Fig 8. US28 limits HCMV-induced EGFR activation during viral entry.

(A to C) Monocytes were mock-infected or infected with WT or US28Δ HCMV (MOI = 1) for 30 min. Total EGFR and phosphorylated EGFR were detected by Western blot (A) and quantified (B and C). (D) Monocytes were mock-infected or infected with WT or US28Δ HCMV (MOI = 1) for 30 min. After 30 min of uninterrupted binding and entry, monocytes were treated with AG1478 (5 μM), LY294002 (25 μM), or MK2206 (10 μM) for an additional 30 min. Phosphorylation of Akt at Ser⁴⁷³ and Thr³⁰⁸ and total Akt were detected by Western blot. (E) Monocytes were mock-infected or infected with WT, US28Δ, ΔN, or R129A HCMV (MOI = 1) for 30 min.
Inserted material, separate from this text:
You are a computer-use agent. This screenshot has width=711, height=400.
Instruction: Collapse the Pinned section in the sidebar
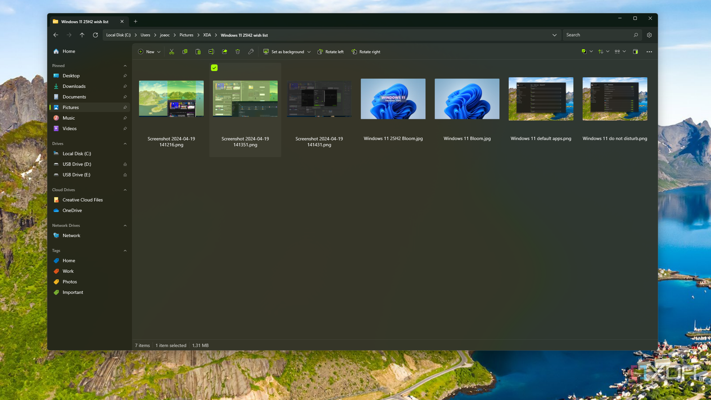125,65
Phosphorylated EGFR, total Akt, total Akt, phosphorylation of Akt at Ser⁴⁷³, and phosphorylation of Akt at Thr³⁰⁸ were detected by Western blot. (F and G) pSILK empty vector or pSLIK-US28-3xF-expressing THP-1 cells were treated with DOX for 24 hours and then with EGF (200 ng/mL) for 30 min. Total EGFR and phosphorylated EGFR, and FLAG (to detect US28) were detected by Western blot (F) and quantified (G). β-actin was used as a loading control. Western blots and densitometry are representative of at least 3 biological replicates per group. ns= not significant, *P<0.05, **P < 0.005 by one-way ANOVA with Tukey’s HSD post hoc test.